Assignment:
Would you set down the complete data below, exactly as shown?

BEGIN Study material

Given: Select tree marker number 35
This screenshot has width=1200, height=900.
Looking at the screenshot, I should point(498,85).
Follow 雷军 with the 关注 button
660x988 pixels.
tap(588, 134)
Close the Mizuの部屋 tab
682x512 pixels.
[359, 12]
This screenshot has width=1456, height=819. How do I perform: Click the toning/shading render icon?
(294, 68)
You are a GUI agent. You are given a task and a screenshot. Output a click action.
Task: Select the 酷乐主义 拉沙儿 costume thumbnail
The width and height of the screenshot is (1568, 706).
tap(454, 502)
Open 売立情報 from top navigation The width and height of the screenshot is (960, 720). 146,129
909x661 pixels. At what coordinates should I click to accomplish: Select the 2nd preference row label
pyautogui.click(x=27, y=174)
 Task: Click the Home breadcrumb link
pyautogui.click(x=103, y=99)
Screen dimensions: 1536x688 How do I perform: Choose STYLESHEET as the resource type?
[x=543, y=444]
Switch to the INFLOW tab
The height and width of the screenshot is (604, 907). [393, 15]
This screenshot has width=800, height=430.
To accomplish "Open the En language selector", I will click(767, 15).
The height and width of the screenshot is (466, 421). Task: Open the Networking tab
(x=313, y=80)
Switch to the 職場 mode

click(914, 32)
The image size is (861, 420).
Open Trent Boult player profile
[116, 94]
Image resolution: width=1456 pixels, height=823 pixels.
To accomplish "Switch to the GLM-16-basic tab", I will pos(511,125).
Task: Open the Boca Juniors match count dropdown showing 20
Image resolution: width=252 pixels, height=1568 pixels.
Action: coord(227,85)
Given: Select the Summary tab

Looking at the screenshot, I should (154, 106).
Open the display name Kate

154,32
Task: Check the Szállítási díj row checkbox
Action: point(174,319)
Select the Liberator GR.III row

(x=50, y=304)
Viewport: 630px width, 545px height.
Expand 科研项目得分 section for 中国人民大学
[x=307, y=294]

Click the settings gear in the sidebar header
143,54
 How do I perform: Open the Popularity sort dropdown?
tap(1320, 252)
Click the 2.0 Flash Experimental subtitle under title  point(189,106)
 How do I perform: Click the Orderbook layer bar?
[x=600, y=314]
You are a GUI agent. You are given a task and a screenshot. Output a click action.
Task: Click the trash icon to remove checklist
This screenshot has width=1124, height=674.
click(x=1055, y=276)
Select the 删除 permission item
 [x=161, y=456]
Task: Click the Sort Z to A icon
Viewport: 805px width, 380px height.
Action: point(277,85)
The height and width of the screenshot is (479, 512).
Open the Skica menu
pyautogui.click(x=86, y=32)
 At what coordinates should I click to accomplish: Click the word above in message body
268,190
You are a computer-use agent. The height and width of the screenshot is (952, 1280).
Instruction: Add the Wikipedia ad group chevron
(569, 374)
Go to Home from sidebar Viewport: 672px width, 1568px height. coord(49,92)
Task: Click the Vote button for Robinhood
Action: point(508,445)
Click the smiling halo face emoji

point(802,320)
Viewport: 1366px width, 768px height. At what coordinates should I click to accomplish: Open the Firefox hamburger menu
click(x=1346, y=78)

END Study material

Answer section:
Given: Select tree marker number 35
This screenshot has width=1200, height=900.
Looking at the screenshot, I should point(498,85).
Follow 雷军 with the 关注 button
660x988 pixels.
tap(588, 134)
Close the Mizuの部屋 tab
682x512 pixels.
[359, 12]
This screenshot has width=1456, height=819. How do I perform: Click the toning/shading render icon?
(294, 68)
You are a GUI agent. You are given a task and a screenshot. Output a click action.
Task: Select the 酷乐主义 拉沙儿 costume thumbnail
The width and height of the screenshot is (1568, 706).
tap(454, 502)
Open 売立情報 from top navigation The width and height of the screenshot is (960, 720). 146,129
909x661 pixels. At what coordinates should I click to accomplish: Select the 2nd preference row label
pyautogui.click(x=27, y=174)
 Task: Click the Home breadcrumb link
pyautogui.click(x=103, y=99)
Screen dimensions: 1536x688 How do I perform: Choose STYLESHEET as the resource type?
[x=543, y=444]
Switch to the INFLOW tab
The height and width of the screenshot is (604, 907). [393, 15]
This screenshot has width=800, height=430.
To accomplish "Open the En language selector", I will click(767, 15).
The height and width of the screenshot is (466, 421). Task: Open the Networking tab
(x=313, y=80)
Switch to the 職場 mode

click(914, 32)
The image size is (861, 420).
Open Trent Boult player profile
[116, 94]
Image resolution: width=1456 pixels, height=823 pixels.
To accomplish "Switch to the GLM-16-basic tab", I will pos(511,125).
Task: Open the Boca Juniors match count dropdown showing 20
Image resolution: width=252 pixels, height=1568 pixels.
Action: coord(227,85)
Given: Select the Summary tab

Looking at the screenshot, I should (154, 106).
Open the display name Kate

154,32
Task: Check the Szállítási díj row checkbox
Action: point(174,319)
Select the Liberator GR.III row

(x=50, y=304)
Viewport: 630px width, 545px height.
Expand 科研项目得分 section for 中国人民大学
[x=307, y=294]

Click the settings gear in the sidebar header
143,54
 How do I perform: Open the Popularity sort dropdown?
tap(1320, 252)
Click the 2.0 Flash Experimental subtitle under title  point(189,106)
 How do I perform: Click the Orderbook layer bar?
[x=600, y=314]
You are a GUI agent. You are given a task and a screenshot. Output a click action.
Task: Click the trash icon to remove checklist
This screenshot has width=1124, height=674.
click(x=1055, y=276)
Select the 删除 permission item
 [x=161, y=456]
Task: Click the Sort Z to A icon
Viewport: 805px width, 380px height.
Action: point(277,85)
The height and width of the screenshot is (479, 512).
Open the Skica menu
pyautogui.click(x=86, y=32)
 At what coordinates should I click to accomplish: Click the word above in message body
268,190
You are a computer-use agent. The height and width of the screenshot is (952, 1280).
Instruction: Add the Wikipedia ad group chevron
(569, 374)
Go to Home from sidebar Viewport: 672px width, 1568px height. coord(49,92)
Task: Click the Vote button for Robinhood
Action: point(508,445)
Click the smiling halo face emoji

point(802,320)
Viewport: 1366px width, 768px height. At what coordinates should I click to accomplish: Open the Firefox hamburger menu
click(x=1346, y=78)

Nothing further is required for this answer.